I'm with you; my belief is that 95% of leadership is picking the right people,
but, then, I'm a bad leader.

It seems like it's worth a shot. I mean, Yahoo has tried and failed many other
strategies.

------
jyap
Yahoo! is in crisis mode and I think Marissa is making the right moves. If
what she says inspires current employees and keeps talent then it is all worth
while.

Now the pessimist could see Yahoo! as a dying company/stock. Apple was in the
same position before Steve Jobs came back.

Yahoo! could possible die a slow death or this could mark the start of a
recovery. Marissa understands it begins with products and to have great
products, engineers need to be happy and inspired. Perhaps Yahoo! could be
seen as a down stock and is poised for growth? What if Yahoo! triples in value
over the next 3 years? The best time to buy into a stock is when it is down.
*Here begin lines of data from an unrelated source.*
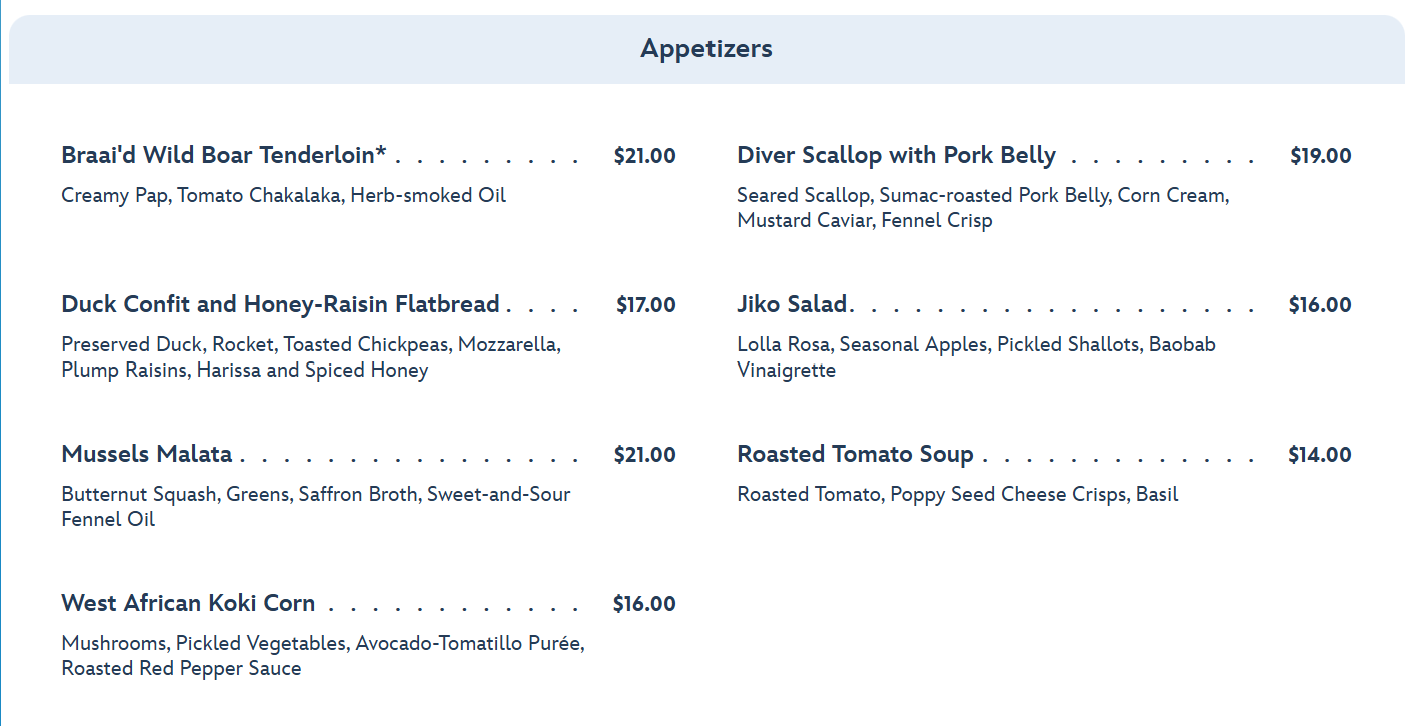
Task: Select the West African Koki Corn title
Action: pyautogui.click(x=188, y=604)
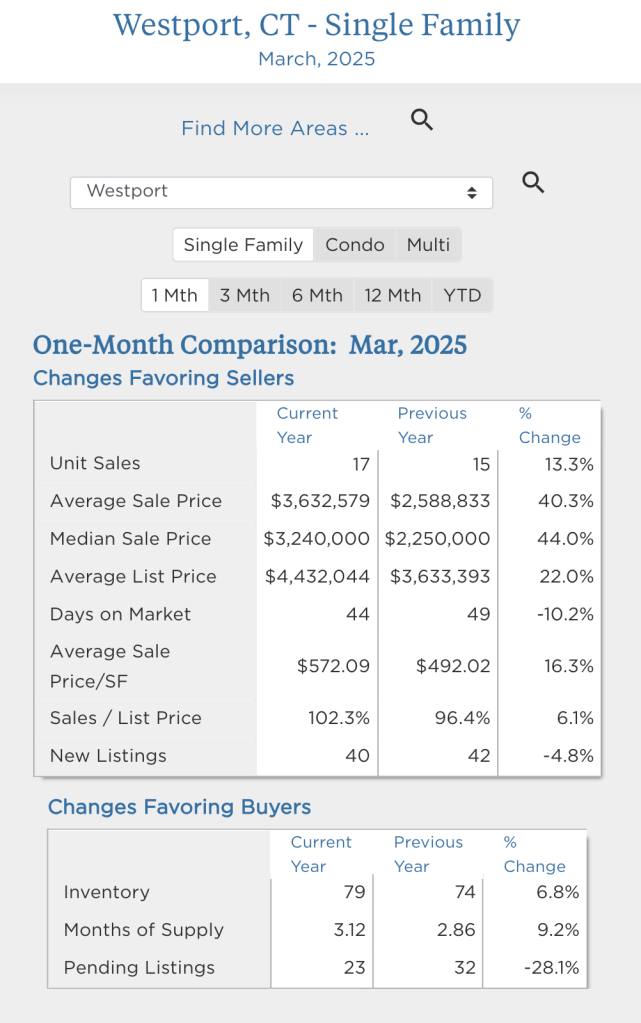Open the Westport area dropdown
The image size is (641, 1023).
coord(281,192)
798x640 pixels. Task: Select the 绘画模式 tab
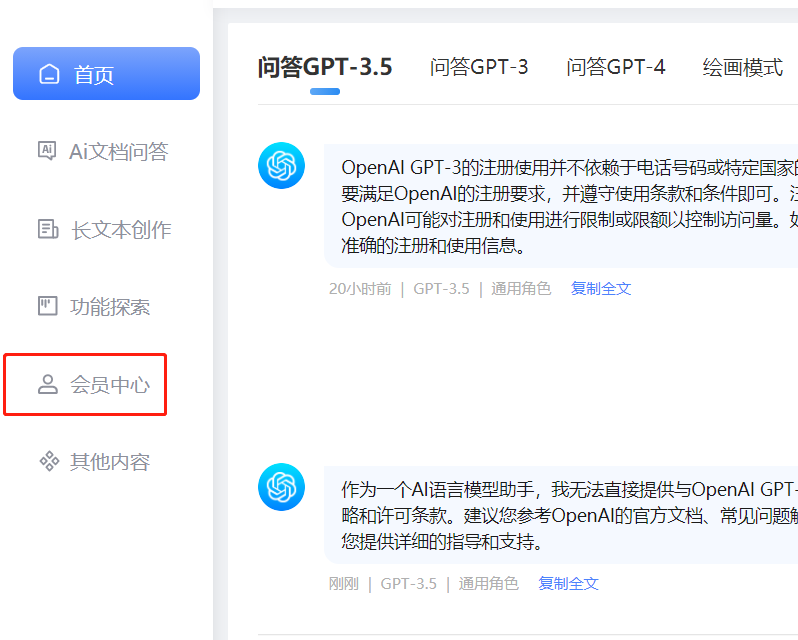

I will add that what Marissa is doing is also making Yahoo! more attractive to
prospective employees. If a prospective employee has the hypothetical choice
between working at Facebook and working at Yahoo! and hears about the changes
that Marissa has made then they may be inclined to work at Yahoo! Perhaps they
have heard about the poor stock performance since Facebook's IPO. If that
prospective talent chooses to work at Yahoo! instead of Facebook then it is a
win.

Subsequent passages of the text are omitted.